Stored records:
________
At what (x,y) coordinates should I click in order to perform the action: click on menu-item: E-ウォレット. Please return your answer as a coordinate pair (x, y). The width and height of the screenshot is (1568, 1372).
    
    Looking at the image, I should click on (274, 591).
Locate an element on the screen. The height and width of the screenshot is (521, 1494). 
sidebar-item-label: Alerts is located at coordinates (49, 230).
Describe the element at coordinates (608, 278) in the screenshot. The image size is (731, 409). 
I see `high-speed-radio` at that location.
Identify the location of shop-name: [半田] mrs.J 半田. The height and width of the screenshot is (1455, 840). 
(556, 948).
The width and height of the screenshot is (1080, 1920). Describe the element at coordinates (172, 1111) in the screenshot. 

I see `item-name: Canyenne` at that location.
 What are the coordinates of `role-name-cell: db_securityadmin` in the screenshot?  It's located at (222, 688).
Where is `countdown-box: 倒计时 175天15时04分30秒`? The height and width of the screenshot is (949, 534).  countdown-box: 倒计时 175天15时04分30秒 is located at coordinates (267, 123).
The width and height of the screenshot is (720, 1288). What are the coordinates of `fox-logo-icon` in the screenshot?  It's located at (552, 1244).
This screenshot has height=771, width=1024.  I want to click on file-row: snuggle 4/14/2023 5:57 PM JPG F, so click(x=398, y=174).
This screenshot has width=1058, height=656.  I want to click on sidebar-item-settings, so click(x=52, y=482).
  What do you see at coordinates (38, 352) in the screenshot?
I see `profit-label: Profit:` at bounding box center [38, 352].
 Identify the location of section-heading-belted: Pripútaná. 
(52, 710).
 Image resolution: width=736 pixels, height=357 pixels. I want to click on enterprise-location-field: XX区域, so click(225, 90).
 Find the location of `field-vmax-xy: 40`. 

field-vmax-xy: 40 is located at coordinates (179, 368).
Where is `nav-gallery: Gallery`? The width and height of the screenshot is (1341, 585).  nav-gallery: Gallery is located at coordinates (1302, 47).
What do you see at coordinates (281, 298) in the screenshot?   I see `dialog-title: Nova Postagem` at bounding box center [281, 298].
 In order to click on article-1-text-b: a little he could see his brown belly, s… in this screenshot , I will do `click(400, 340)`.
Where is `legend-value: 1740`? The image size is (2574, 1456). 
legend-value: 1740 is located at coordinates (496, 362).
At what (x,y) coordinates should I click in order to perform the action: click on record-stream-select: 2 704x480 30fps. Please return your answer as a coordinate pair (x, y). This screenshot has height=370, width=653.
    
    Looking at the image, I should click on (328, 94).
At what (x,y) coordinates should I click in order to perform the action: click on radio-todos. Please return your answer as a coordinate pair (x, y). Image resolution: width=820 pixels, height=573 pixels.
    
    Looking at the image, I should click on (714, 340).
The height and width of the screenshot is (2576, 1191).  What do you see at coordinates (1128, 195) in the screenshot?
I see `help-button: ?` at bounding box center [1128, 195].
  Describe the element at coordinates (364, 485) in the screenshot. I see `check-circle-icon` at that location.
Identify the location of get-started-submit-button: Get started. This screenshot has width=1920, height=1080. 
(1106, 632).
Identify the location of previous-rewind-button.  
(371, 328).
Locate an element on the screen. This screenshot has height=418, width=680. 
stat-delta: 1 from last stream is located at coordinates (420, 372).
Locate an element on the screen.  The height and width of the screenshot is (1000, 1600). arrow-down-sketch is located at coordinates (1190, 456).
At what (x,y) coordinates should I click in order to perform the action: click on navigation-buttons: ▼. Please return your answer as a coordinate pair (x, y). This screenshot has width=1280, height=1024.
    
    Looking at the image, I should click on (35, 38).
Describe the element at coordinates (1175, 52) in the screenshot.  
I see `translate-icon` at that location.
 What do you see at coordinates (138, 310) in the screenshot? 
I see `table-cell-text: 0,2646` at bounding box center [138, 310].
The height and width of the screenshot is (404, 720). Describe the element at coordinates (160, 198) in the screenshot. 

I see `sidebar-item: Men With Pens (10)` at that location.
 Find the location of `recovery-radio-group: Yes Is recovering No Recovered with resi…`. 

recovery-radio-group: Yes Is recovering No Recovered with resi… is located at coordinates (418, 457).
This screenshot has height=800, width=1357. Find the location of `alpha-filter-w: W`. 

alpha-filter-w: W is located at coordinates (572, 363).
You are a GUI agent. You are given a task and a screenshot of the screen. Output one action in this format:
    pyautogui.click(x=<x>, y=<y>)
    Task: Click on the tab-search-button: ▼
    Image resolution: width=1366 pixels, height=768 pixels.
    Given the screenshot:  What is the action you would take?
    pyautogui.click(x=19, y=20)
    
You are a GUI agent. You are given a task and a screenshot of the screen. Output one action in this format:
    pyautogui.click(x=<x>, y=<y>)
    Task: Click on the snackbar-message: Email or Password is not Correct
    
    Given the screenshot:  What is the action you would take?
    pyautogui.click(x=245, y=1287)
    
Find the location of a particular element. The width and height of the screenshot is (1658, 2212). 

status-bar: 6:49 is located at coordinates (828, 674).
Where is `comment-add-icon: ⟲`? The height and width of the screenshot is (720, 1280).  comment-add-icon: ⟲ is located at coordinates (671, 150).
________
TO-DO ITEM:
Gather every line in the rows above that contains the string "cell", and copy each one in full.

EXPECTED OUTPUT:
 What are the coordinates of `role-name-cell: db_securityadmin` in the screenshot?  It's located at (222, 688).
I see `table-cell-text: 0,2646` at bounding box center [138, 310].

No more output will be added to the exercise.